New South Wales police will have the power to stop and search people, cars and suspicious locations for weapons, without a warrant under new legislation, particularly those who are banned from owning a weapon regardless of reason. This could mean that police will be able to seize illegal weapons held by those with no licence, subsequently assisting to decrease, however slight it may be, the amount of weapons in the wrong hands. This is lawful when authorised by law (Commonwealth Secretariat, 2006: 93).
Unfortunately, the relaxed requirements for a search will mean that targets will be based on discrimination and racial profiling to name a few human right breaches.
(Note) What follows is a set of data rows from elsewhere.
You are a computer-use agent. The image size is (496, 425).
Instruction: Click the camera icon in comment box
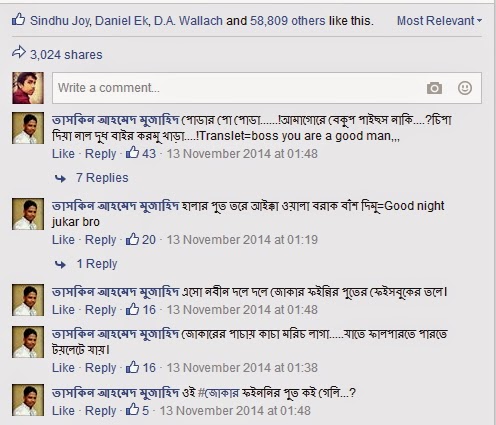(x=434, y=88)
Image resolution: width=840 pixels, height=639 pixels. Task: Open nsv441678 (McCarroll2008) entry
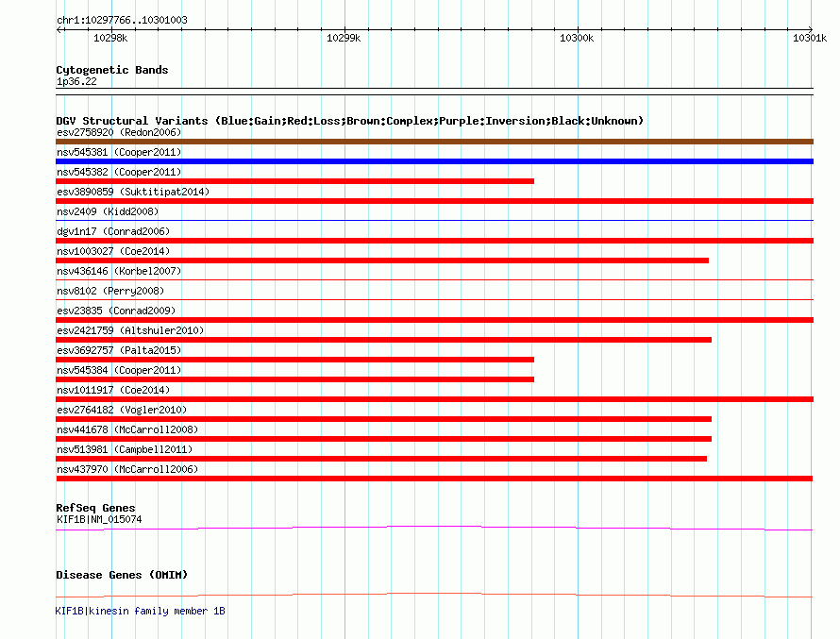tap(127, 429)
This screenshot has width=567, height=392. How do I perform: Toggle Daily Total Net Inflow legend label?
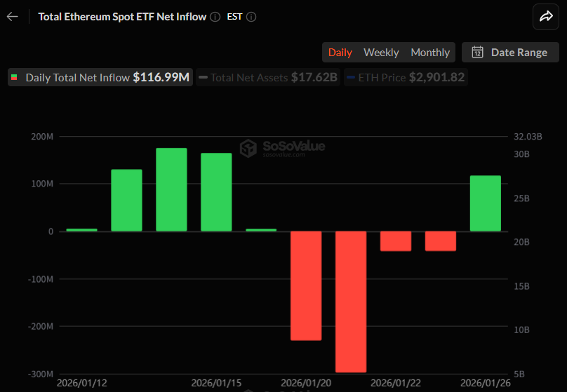pos(77,77)
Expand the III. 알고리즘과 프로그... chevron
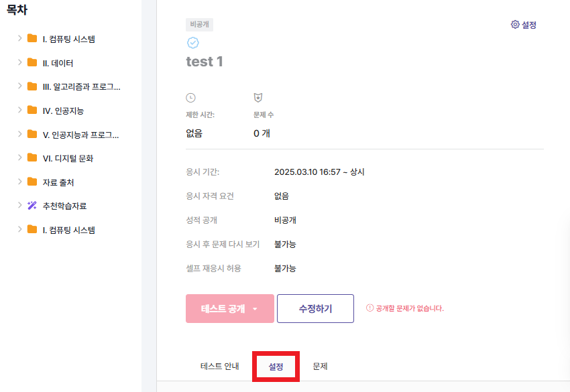 pos(19,86)
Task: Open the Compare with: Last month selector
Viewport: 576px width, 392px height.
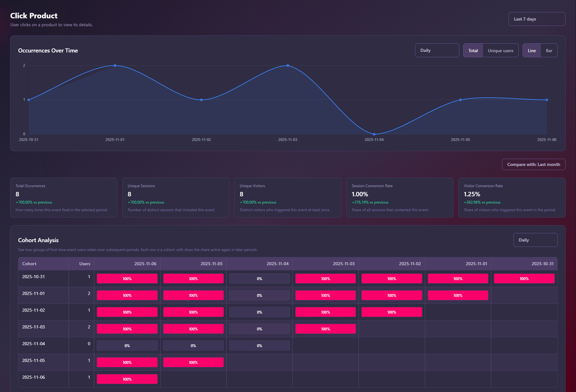Action: [x=533, y=164]
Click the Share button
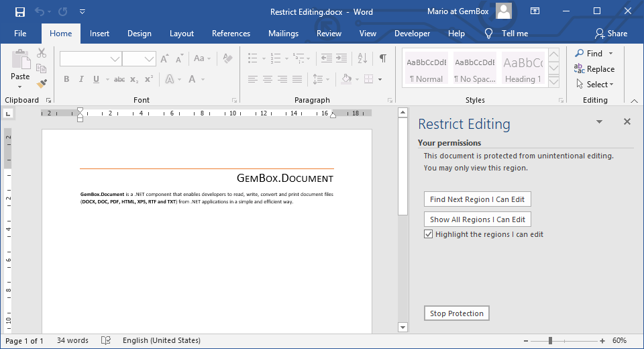Image resolution: width=644 pixels, height=349 pixels. click(611, 34)
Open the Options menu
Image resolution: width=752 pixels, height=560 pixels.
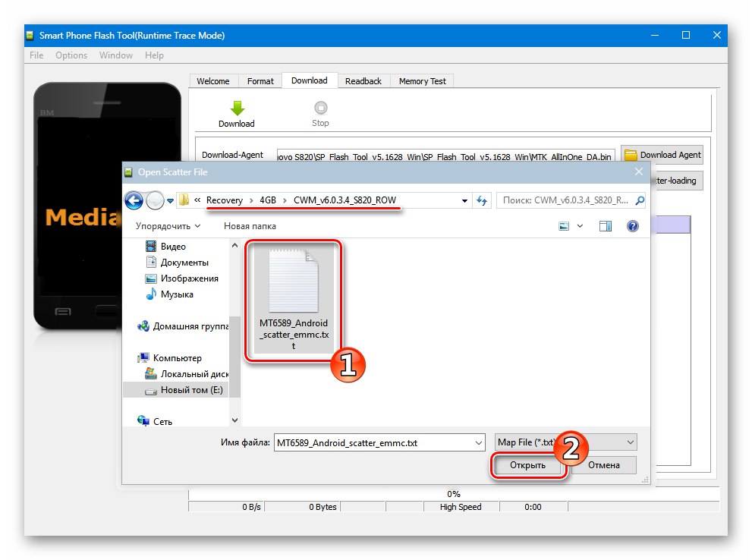click(x=71, y=55)
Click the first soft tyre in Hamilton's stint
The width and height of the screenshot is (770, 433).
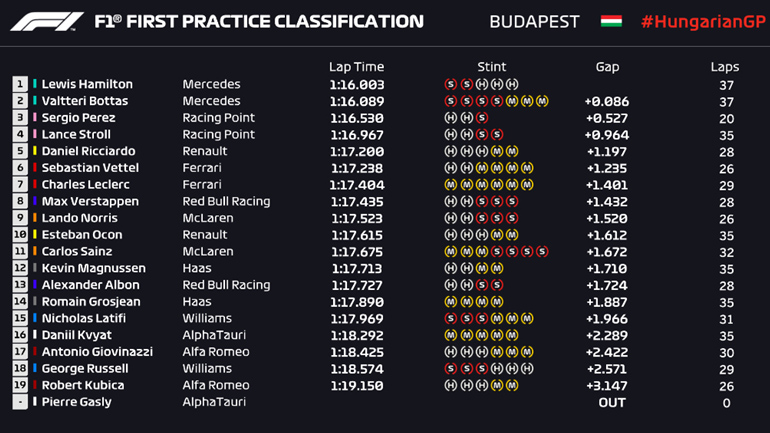(x=450, y=84)
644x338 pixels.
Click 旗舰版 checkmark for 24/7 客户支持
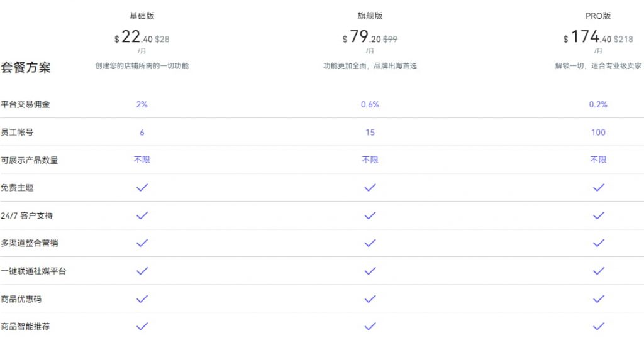(x=370, y=215)
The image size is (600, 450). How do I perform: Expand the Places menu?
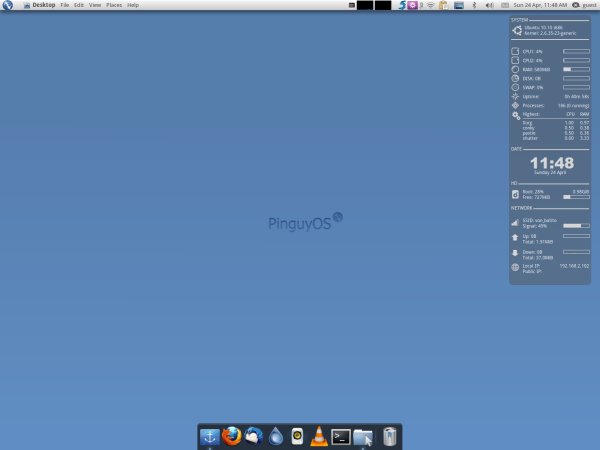click(x=114, y=6)
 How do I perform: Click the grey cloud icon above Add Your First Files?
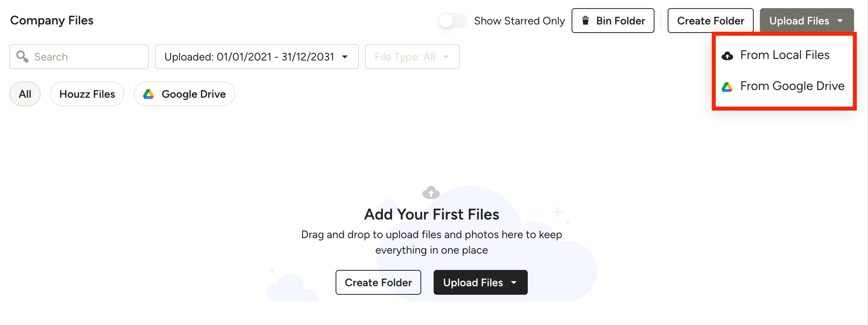point(431,192)
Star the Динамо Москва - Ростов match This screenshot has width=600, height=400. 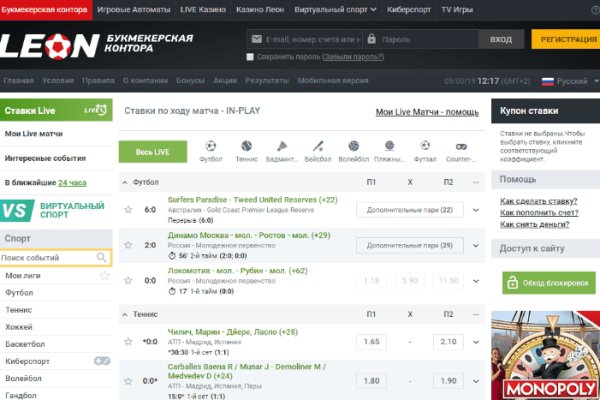[x=128, y=245]
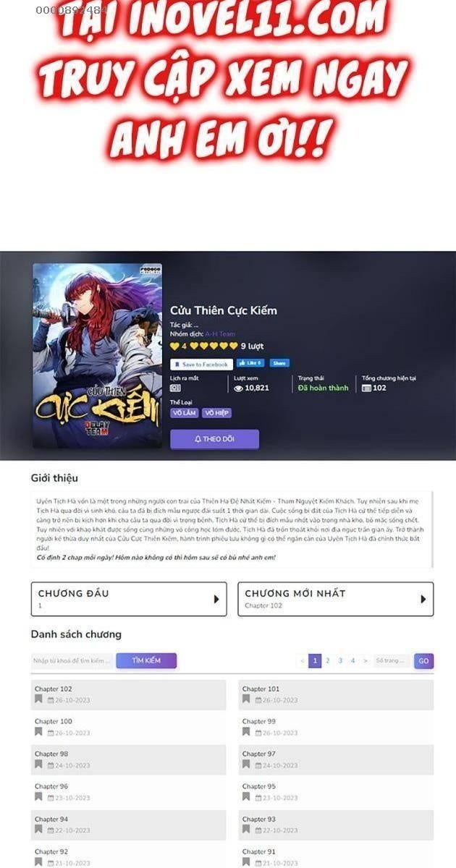Select page 4 in chapter pagination
456x868 pixels.
coord(352,660)
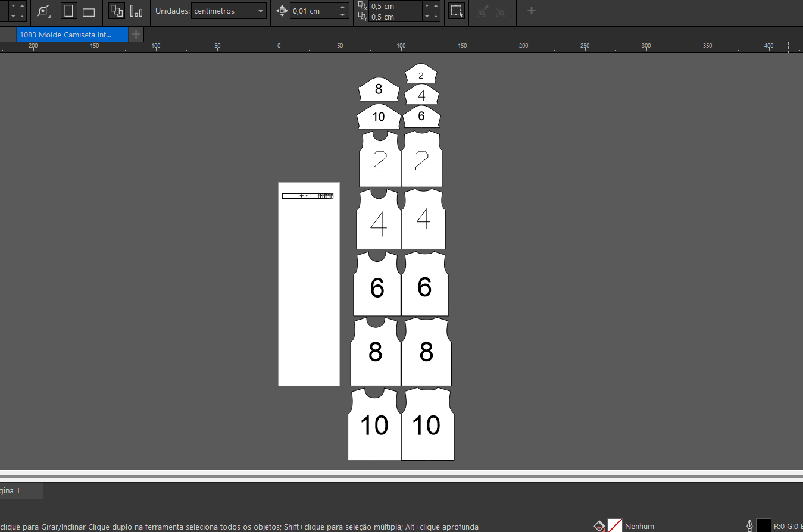
Task: Click the duplicate distance Y field
Action: [395, 17]
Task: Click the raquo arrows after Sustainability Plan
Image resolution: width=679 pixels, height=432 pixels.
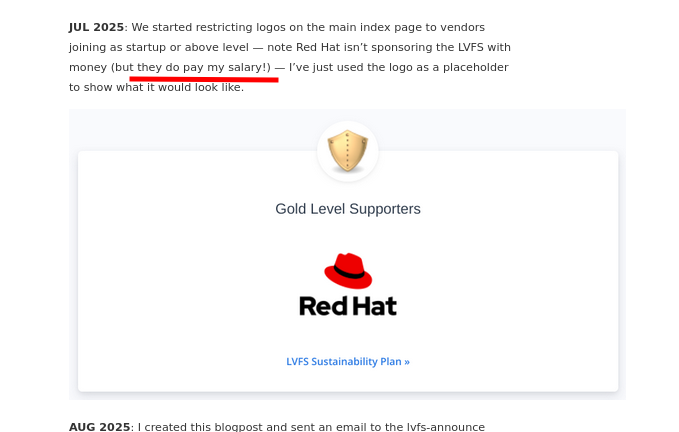Action: click(407, 362)
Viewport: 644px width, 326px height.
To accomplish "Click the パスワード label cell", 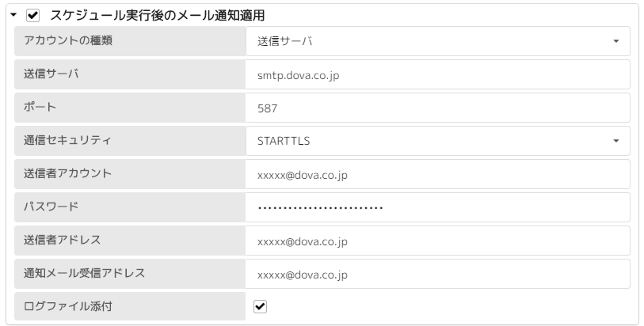I will (130, 207).
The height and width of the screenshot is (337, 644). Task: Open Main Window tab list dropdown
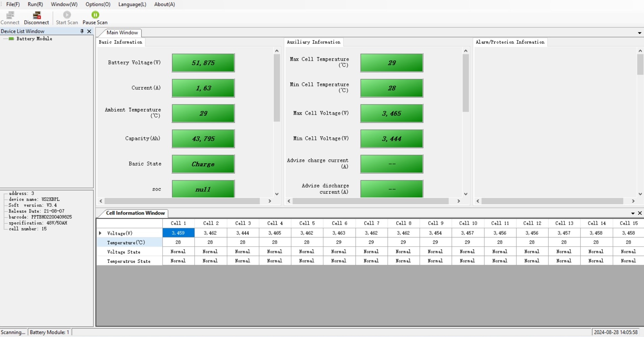tap(639, 33)
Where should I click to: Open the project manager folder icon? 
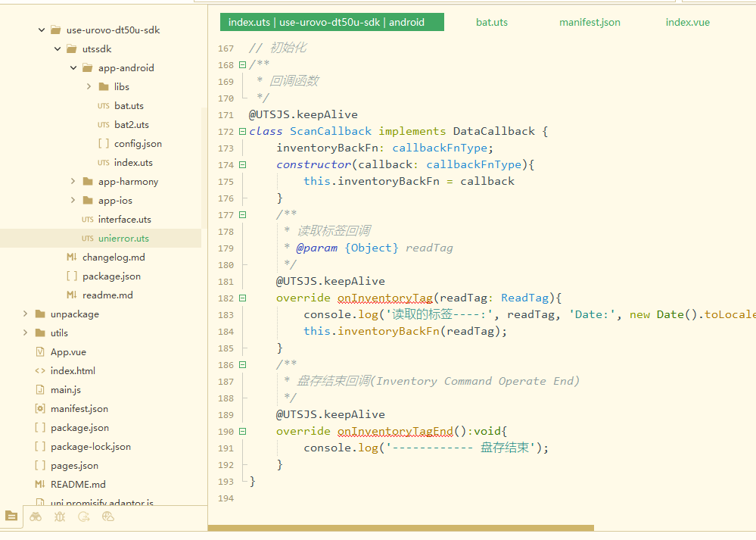[x=11, y=517]

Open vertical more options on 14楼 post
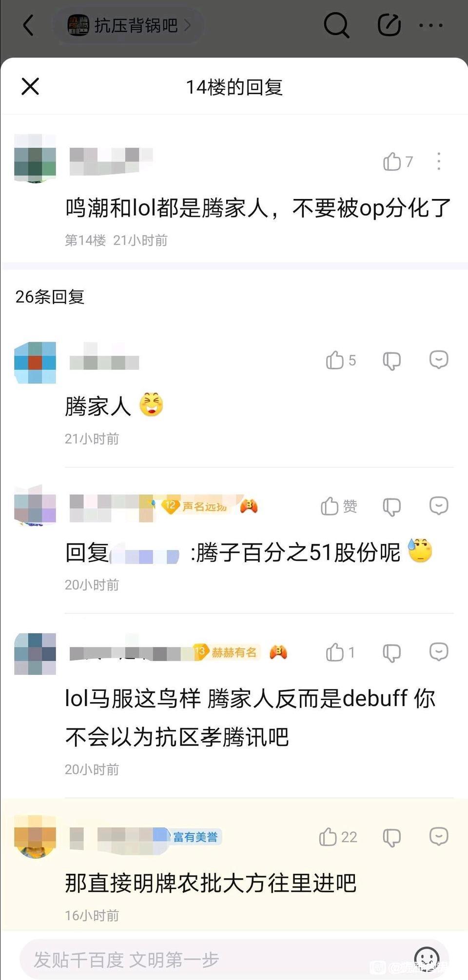439,161
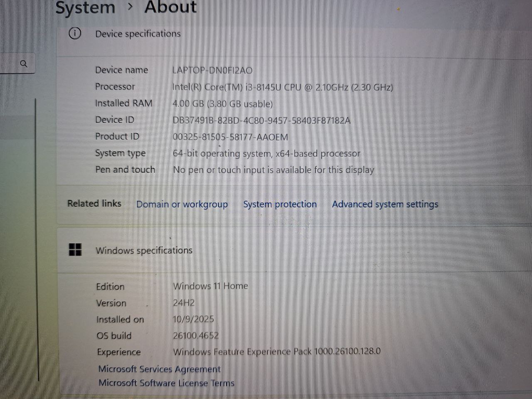The height and width of the screenshot is (399, 532).
Task: Click the device name LAPTOP-DNOFI2AO
Action: (x=212, y=70)
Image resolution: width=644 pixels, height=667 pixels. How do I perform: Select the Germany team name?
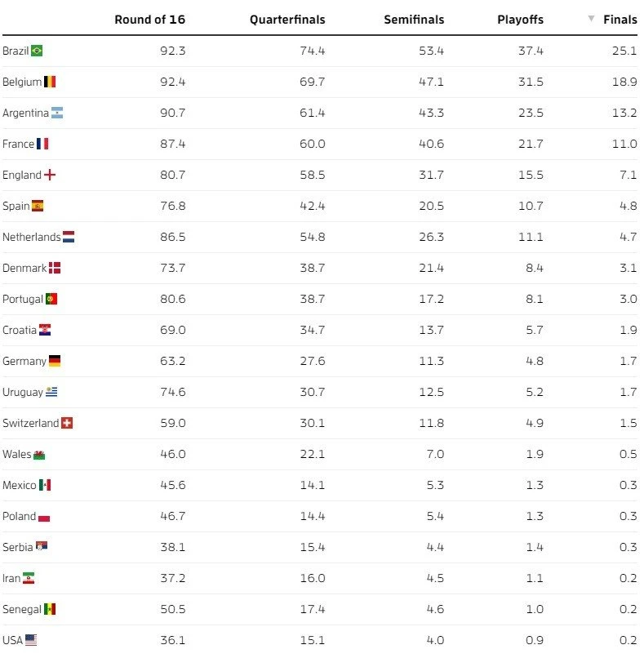pyautogui.click(x=24, y=361)
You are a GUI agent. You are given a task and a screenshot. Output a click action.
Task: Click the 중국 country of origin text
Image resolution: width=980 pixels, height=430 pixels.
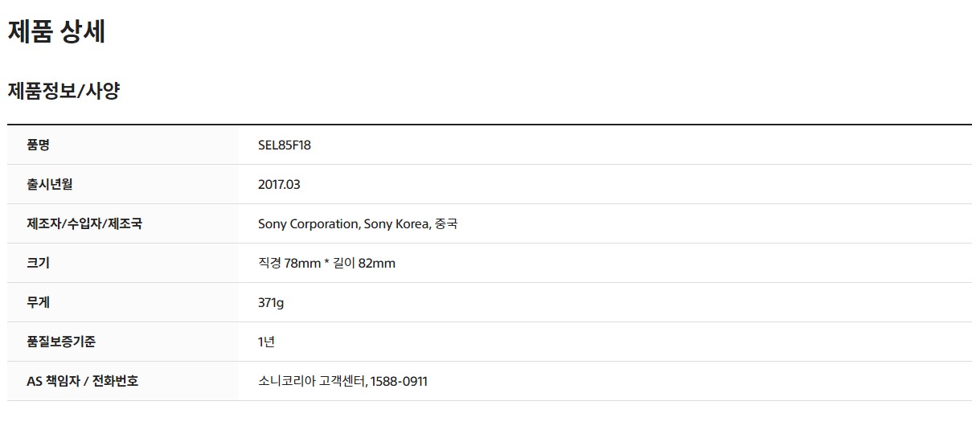(446, 223)
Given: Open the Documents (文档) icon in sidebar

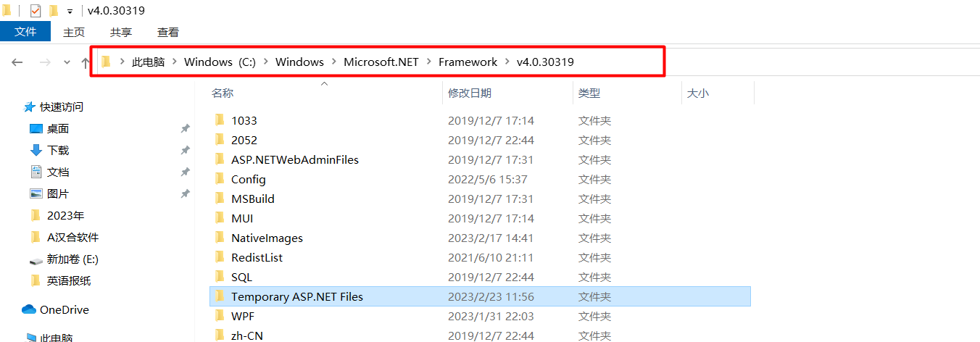Looking at the screenshot, I should tap(36, 172).
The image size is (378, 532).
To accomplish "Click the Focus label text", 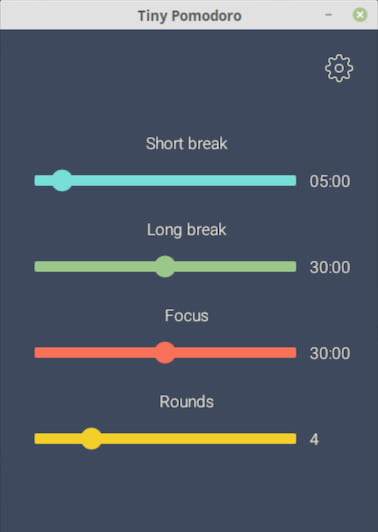I will (187, 316).
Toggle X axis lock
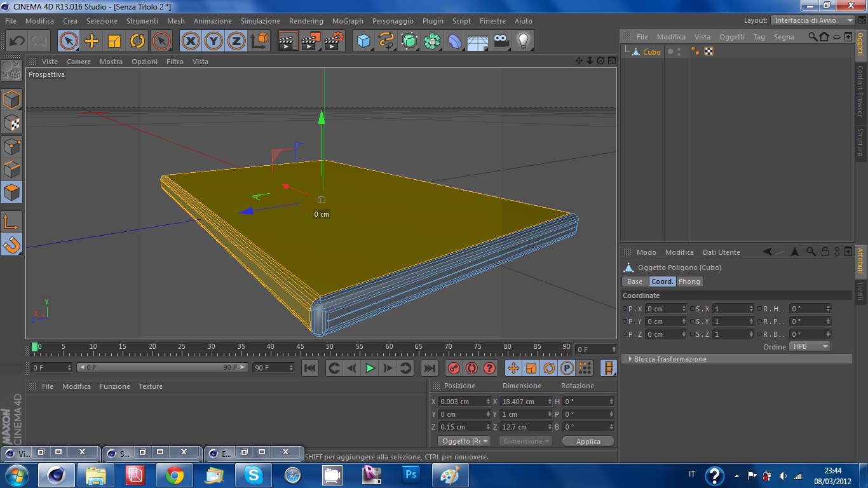 tap(190, 41)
The new law comes after police seized illegal weapons from the vehicle belonging to a bikie gang member.
These laws are a breach of human rights because according to Article 12 of the Universal Declaration of Human Rights, it is stated that “no one shall be subjected to arbitrary interference with his privacy, family, home or correspondence, nor attacks on his honour and reputation”. It could mean that just because a person has made a mistake in the past which resulted in a ban from possessing a weapon, they are now subjected for life to searches without due cause. They may have received a fine in the past in addition to the ban but they will continue to pay the price.
Human rights “cannot be excluded from any sphere of human life” (Kleinig, 1996) and it should be expected that we have the right to protect ourselves. “Police resources are constantly stretched, so people are increasingly taking responsibility for their own safety with measures that are dangerous to criminals” (Montgomery, 2008). It could be expected that this would refer to within the person’s home to possess a weapon, although the new legislation includes this personal location.
The New South Wales Police Firearms Registry issues licences and permits to those with “a genuine reason for possessing and using a firearm” (Information on obtaining a firearms licence in NSW, 2013) in order to eliminate the possession of firearms and weapons for the purposes of criminal activity. Although this hard-hitting new law may breach the human rights of people in terms of their privacy, home, honour and reputation, those who do right by the law should not be expected to face the impact of this new legislation. In addition, human rights are not absolute and “the power to search persons, private property and buildings is a power essential to prevention and detection of crime” (Commonwealth Secretariat, 2006: 93).
References Commonwealth Secretariat. (2006). Commonwealth Manual on Human Rights Training.
Information on Obtaining a Firearms Licence in NSW. (2013). Firearms Registry. Retrieved from the New South Wales Police website https://www.police.nsw.gov.au/online_serviceS/firearms/licences
Kleinig, J. (1996). The Ethics of Policing. Cambridge University Press.
Montgomery, G. (2008). How do you protect yourself at home? Retrieved from The Telegraph website http://blogs.news.com.au/dailytelegraph/yoursay/index.php/dailytelegraph/comments/bat-girl-steps-up-to-the-plate-during-home-invasion/ (UNAVAILABLE!)
Universal Declaration of Human Rights (1948).